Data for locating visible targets

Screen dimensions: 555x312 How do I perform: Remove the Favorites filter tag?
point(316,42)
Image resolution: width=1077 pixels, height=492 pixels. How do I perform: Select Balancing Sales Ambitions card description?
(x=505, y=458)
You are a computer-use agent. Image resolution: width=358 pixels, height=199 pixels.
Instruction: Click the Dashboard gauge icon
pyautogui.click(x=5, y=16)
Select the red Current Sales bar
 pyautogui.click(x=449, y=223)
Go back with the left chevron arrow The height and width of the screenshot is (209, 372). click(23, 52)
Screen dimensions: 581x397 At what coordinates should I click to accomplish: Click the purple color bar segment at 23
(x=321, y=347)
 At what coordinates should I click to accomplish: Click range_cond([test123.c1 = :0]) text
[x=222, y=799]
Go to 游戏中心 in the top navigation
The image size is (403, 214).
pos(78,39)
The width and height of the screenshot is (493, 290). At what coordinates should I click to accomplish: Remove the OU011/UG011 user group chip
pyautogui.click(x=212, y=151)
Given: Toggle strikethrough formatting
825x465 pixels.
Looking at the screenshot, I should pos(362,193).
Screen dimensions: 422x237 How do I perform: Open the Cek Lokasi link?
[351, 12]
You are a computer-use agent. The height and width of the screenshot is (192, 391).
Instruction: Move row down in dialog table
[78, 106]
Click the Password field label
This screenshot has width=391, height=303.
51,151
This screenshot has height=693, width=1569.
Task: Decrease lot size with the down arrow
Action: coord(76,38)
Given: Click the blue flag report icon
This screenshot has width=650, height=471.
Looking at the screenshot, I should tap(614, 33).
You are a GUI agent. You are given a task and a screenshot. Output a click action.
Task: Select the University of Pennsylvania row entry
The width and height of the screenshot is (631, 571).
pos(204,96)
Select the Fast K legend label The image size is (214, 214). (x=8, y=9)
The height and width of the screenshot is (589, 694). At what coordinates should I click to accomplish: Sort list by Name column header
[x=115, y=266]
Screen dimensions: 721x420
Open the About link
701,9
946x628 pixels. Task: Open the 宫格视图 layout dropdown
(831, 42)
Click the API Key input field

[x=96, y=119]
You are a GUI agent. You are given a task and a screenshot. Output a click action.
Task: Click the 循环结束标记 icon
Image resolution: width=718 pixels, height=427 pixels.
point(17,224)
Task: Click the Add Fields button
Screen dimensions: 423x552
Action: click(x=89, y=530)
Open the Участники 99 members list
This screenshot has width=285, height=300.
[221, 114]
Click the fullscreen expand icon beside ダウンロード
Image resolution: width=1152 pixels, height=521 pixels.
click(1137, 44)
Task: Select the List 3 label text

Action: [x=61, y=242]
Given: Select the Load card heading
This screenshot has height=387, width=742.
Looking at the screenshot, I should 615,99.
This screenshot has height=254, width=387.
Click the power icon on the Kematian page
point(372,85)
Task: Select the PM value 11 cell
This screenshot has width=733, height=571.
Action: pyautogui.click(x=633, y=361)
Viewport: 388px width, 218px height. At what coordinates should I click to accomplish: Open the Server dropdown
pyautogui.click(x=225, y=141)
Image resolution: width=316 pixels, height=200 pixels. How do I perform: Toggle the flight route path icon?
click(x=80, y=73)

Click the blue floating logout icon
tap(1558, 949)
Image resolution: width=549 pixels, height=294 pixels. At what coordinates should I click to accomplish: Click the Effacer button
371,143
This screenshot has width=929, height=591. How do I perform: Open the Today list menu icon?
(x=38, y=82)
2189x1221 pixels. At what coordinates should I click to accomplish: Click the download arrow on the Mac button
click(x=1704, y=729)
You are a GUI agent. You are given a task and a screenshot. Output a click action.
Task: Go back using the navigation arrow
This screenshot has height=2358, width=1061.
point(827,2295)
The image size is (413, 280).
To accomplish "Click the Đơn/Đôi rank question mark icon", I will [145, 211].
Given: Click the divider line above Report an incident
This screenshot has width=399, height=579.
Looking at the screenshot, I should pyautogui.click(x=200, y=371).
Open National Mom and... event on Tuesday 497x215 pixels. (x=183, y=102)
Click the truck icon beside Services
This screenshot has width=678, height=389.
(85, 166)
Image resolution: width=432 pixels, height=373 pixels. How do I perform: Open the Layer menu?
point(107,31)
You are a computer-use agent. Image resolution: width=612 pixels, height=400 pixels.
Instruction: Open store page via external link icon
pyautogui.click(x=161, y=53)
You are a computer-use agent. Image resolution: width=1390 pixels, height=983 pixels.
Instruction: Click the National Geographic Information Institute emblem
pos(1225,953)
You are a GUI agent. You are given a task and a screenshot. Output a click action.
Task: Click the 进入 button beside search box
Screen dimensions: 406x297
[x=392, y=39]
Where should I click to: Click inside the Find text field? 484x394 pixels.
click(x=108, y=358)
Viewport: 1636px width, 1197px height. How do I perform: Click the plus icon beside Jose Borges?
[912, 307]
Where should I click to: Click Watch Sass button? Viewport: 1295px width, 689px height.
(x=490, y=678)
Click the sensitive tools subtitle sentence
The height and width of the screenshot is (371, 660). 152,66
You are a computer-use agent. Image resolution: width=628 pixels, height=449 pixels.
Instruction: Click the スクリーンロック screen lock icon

### Task requirements:
Arrange every line of the entries above as a Markdown table with the columns No. and Line. Number the rows in order and leave out blank lines.

### Answer for the task:
| No. | Line |
|---|---|
| 1 | Screen dimensions: 555x312 How do I perform: Remove the Favorites filter tag? |
| 2 | point(316,42) |
| 3 | Image resolution: width=1077 pixels, height=492 pixels. How do I perform: Select Balancing Sales Ambitions card description? |
| 4 | (x=505, y=458) |
| 5 | You are a computer-use agent. Image resolution: width=358 pixels, height=199 pixels. |
| 6 | Instruction: Click the Dashboard gauge icon |
| 7 | pyautogui.click(x=5, y=16) |
| 8 | Select the red Current Sales bar |
| 9 |  pyautogui.click(x=449, y=223) |
| 10 | Go back with the left chevron arrow The height and width of the screenshot is (209, 372). click(23, 52) |
| 11 | Screen dimensions: 581x397 At what coordinates should I click to accomplish: Click the purple color bar segment at 23 |
| 12 | (x=321, y=347) |
| 13 |  At what coordinates should I click to accomplish: Click range_cond([test123.c1 = :0]) text |
| 14 | [x=222, y=799] |
| 15 | Go to 游戏中心 in the top navigation |
| 16 | The image size is (403, 214). |
| 17 | pos(78,39) |
| 18 | The width and height of the screenshot is (493, 290). At what coordinates should I click to accomplish: Remove the OU011/UG011 user group chip |
| 19 | pyautogui.click(x=212, y=151) |
| 20 | Given: Toggle strikethrough formatting |
| 21 | 825x465 pixels. |
| 22 | Looking at the screenshot, I should pos(362,193). |
| 23 | Screen dimensions: 422x237 How do I perform: Open the Cek Lokasi link? |
| 24 | [351, 12] |
| 25 | You are a computer-use agent. The height and width of the screenshot is (192, 391). |
| 26 | Instruction: Move row down in dialog table |
| 27 | [78, 106] |
| 28 | Click the Password field label |
| 29 | This screenshot has width=391, height=303. |
| 30 | 51,151 |
| 31 | This screenshot has height=693, width=1569. |
| 32 | Task: Decrease lot size with the down arrow |
| 33 | Action: coord(76,38) |
| 34 | Given: Click the blue flag report icon |
| 35 | This screenshot has width=650, height=471. |
| 36 | Looking at the screenshot, I should tap(614, 33). |
| 37 | You are a GUI agent. You are given a task and a screenshot. Output a click action. |
| 38 | Task: Select the University of Pennsylvania row entry |
| 39 | The width and height of the screenshot is (631, 571). |
| 40 | pos(204,96) |
| 41 | Select the Fast K legend label The image size is (214, 214). (x=8, y=9) |
| 42 | The height and width of the screenshot is (589, 694). At what coordinates should I click to accomplish: Sort list by Name column header |
| 43 | [x=115, y=266] |
| 44 | Screen dimensions: 721x420 |
| 45 | Open the About link |
| 46 | 701,9 |
| 47 | 946x628 pixels. Task: Open the 宫格视图 layout dropdown |
| 48 | (831, 42) |
| 49 | Click the API Key input field |
| 50 | [x=96, y=119] |
| 51 | You are a GUI agent. You are given a task and a screenshot. Output a click action. |
| 52 | Task: Click the 循环结束标记 icon |
| 53 | Image resolution: width=718 pixels, height=427 pixels. |
| 54 | point(17,224) |
| 55 | Task: Click the Add Fields button |
| 56 | Screen dimensions: 423x552 |
| 57 | Action: click(x=89, y=530) |
| 58 | Open the Участники 99 members list |
| 59 | This screenshot has width=285, height=300. |
| 60 | [221, 114] |
| 61 | Click the fullscreen expand icon beside ダウンロード |
| 62 | Image resolution: width=1152 pixels, height=521 pixels. |
| 63 | click(1137, 44) |
| 64 | Task: Select the List 3 label text |
| 65 | Action: [x=61, y=242] |
| 66 | Given: Select the Load card heading |
| 67 | This screenshot has height=387, width=742. |
| 68 | Looking at the screenshot, I should 615,99. |
| 69 | This screenshot has height=254, width=387. |
| 70 | Click the power icon on the Kematian page |
| 71 | point(372,85) |
| 72 | Task: Select the PM value 11 cell |
| 73 | This screenshot has width=733, height=571. |
| 74 | Action: pyautogui.click(x=633, y=361) |
| 75 | Viewport: 388px width, 218px height. At what coordinates should I click to accomplish: Open the Server dropdown |
| 76 | pyautogui.click(x=225, y=141) |
| 77 | Image resolution: width=316 pixels, height=200 pixels. How do I perform: Toggle the flight route path icon? |
| 78 | click(x=80, y=73) |
| 79 | Click the blue floating logout icon |
| 80 | tap(1558, 949) |
| 81 | Image resolution: width=549 pixels, height=294 pixels. At what coordinates should I click to accomplish: Click the Effacer button |
| 82 | 371,143 |
| 83 | This screenshot has width=929, height=591. How do I perform: Open the Today list menu icon? |
| 84 | (x=38, y=82) |
| 85 | 2189x1221 pixels. At what coordinates should I click to accomplish: Click the download arrow on the Mac button |
| 86 | click(x=1704, y=729) |
| 87 | You are a GUI agent. You are given a task and a screenshot. Output a click action. |
| 88 | Task: Go back using the navigation arrow |
| 89 | This screenshot has height=2358, width=1061. |
| 90 | point(827,2295) |
| 91 | The image size is (413, 280). |
| 92 | To accomplish "Click the Đơn/Đôi rank question mark icon", I will [145, 211]. |
| 93 | Given: Click the divider line above Report an incident |
| 94 | This screenshot has width=399, height=579. |
| 95 | Looking at the screenshot, I should pyautogui.click(x=200, y=371). |
| 96 | Open National Mom and... event on Tuesday 497x215 pixels. (x=183, y=102) |
| 97 | Click the truck icon beside Services |
| 98 | This screenshot has width=678, height=389. |
| 99 | (85, 166) |
| 100 | Image resolution: width=432 pixels, height=373 pixels. How do I perform: Open the Layer menu? |
| 101 | point(107,31) |
| 102 | You are a computer-use agent. Image resolution: width=612 pixels, height=400 pixels. |
| 103 | Instruction: Open store page via external link icon |
| 104 | pyautogui.click(x=161, y=53) |
| 105 | You are a computer-use agent. Image resolution: width=1390 pixels, height=983 pixels. |
| 106 | Instruction: Click the National Geographic Information Institute emblem |
| 107 | pos(1225,953) |
| 108 | You are a GUI agent. You are given a task and a screenshot. Output a click action. |
| 109 | Task: Click the 进入 button beside search box |
| 110 | Screen dimensions: 406x297 |
| 111 | [x=392, y=39] |
| 112 | Where should I click to: Click inside the Find text field? 484x394 pixels. |
| 113 | click(x=108, y=358) |
| 114 | Viewport: 1636px width, 1197px height. How do I perform: Click the plus icon beside Jose Borges? |
| 115 | [912, 307] |
| 116 | Where should I click to: Click Watch Sass button? Viewport: 1295px width, 689px height. |
| 117 | (x=490, y=678) |
| 118 | Click the sensitive tools subtitle sentence |
| 119 | The height and width of the screenshot is (371, 660). 152,66 |
| 120 | You are a computer-use agent. Image resolution: width=628 pixels, height=449 pixels. |
| 121 | Instruction: Click the スクリーンロック screen lock icon |